(Records drawn from a dataset)
++++++++++++++++++++

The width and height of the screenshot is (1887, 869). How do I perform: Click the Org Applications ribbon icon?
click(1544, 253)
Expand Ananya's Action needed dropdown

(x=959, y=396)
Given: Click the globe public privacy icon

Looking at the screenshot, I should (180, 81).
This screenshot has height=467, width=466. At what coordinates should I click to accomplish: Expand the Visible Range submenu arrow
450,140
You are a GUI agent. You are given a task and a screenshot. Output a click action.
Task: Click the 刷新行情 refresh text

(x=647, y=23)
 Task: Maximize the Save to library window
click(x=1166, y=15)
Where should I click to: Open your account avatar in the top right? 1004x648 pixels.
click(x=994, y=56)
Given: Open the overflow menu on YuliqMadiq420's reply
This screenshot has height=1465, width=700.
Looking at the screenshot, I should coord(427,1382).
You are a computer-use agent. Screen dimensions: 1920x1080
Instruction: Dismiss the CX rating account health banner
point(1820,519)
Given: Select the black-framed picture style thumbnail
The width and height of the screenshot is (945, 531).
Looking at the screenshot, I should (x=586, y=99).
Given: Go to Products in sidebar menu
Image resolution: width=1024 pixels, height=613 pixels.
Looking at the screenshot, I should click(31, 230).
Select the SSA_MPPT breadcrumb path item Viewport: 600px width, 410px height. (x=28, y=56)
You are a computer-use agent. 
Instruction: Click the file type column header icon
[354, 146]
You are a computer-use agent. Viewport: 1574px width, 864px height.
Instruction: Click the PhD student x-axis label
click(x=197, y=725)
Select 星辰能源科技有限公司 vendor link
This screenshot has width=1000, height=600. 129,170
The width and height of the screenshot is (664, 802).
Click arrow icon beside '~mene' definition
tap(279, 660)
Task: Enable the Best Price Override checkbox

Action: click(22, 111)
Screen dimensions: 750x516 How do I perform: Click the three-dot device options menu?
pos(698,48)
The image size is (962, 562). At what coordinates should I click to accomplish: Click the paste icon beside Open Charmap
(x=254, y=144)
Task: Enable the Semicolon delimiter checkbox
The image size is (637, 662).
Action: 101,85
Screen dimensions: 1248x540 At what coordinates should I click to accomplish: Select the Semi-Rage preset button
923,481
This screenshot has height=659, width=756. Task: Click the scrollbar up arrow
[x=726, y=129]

++++++++++++++++++++

Exercise brief ::
Please give back the entries above, unchanged and complete.

Your response ::
The width and height of the screenshot is (1887, 869). How do I perform: Click the Org Applications ribbon icon?
click(1544, 253)
Expand Ananya's Action needed dropdown

(x=959, y=396)
Given: Click the globe public privacy icon

Looking at the screenshot, I should (180, 81).
This screenshot has height=467, width=466. At what coordinates should I click to accomplish: Expand the Visible Range submenu arrow
450,140
You are a GUI agent. You are given a task and a screenshot. Output a click action.
Task: Click the 刷新行情 refresh text

(x=647, y=23)
 Task: Maximize the Save to library window
click(x=1166, y=15)
Where should I click to: Open your account avatar in the top right? 1004x648 pixels.
click(x=994, y=56)
Given: Open the overflow menu on YuliqMadiq420's reply
This screenshot has height=1465, width=700.
Looking at the screenshot, I should coord(427,1382).
You are a computer-use agent. Screen dimensions: 1920x1080
Instruction: Dismiss the CX rating account health banner
point(1820,519)
Given: Select the black-framed picture style thumbnail
The width and height of the screenshot is (945, 531).
Looking at the screenshot, I should (x=586, y=99).
Given: Go to Products in sidebar menu
Image resolution: width=1024 pixels, height=613 pixels.
Looking at the screenshot, I should click(31, 230).
Select the SSA_MPPT breadcrumb path item Viewport: 600px width, 410px height. (x=28, y=56)
You are a computer-use agent. 
Instruction: Click the file type column header icon
[354, 146]
You are a computer-use agent. Viewport: 1574px width, 864px height.
Instruction: Click the PhD student x-axis label
click(x=197, y=725)
Select 星辰能源科技有限公司 vendor link
This screenshot has width=1000, height=600. 129,170
The width and height of the screenshot is (664, 802).
Click arrow icon beside '~mene' definition
tap(279, 660)
Task: Enable the Best Price Override checkbox

Action: click(22, 111)
Screen dimensions: 750x516 How do I perform: Click the three-dot device options menu?
pos(698,48)
The image size is (962, 562). At what coordinates should I click to accomplish: Click the paste icon beside Open Charmap
(x=254, y=144)
Task: Enable the Semicolon delimiter checkbox
The image size is (637, 662).
Action: 101,85
Screen dimensions: 1248x540 At what coordinates should I click to accomplish: Select the Semi-Rage preset button
923,481
This screenshot has height=659, width=756. Task: Click the scrollbar up arrow
[x=726, y=129]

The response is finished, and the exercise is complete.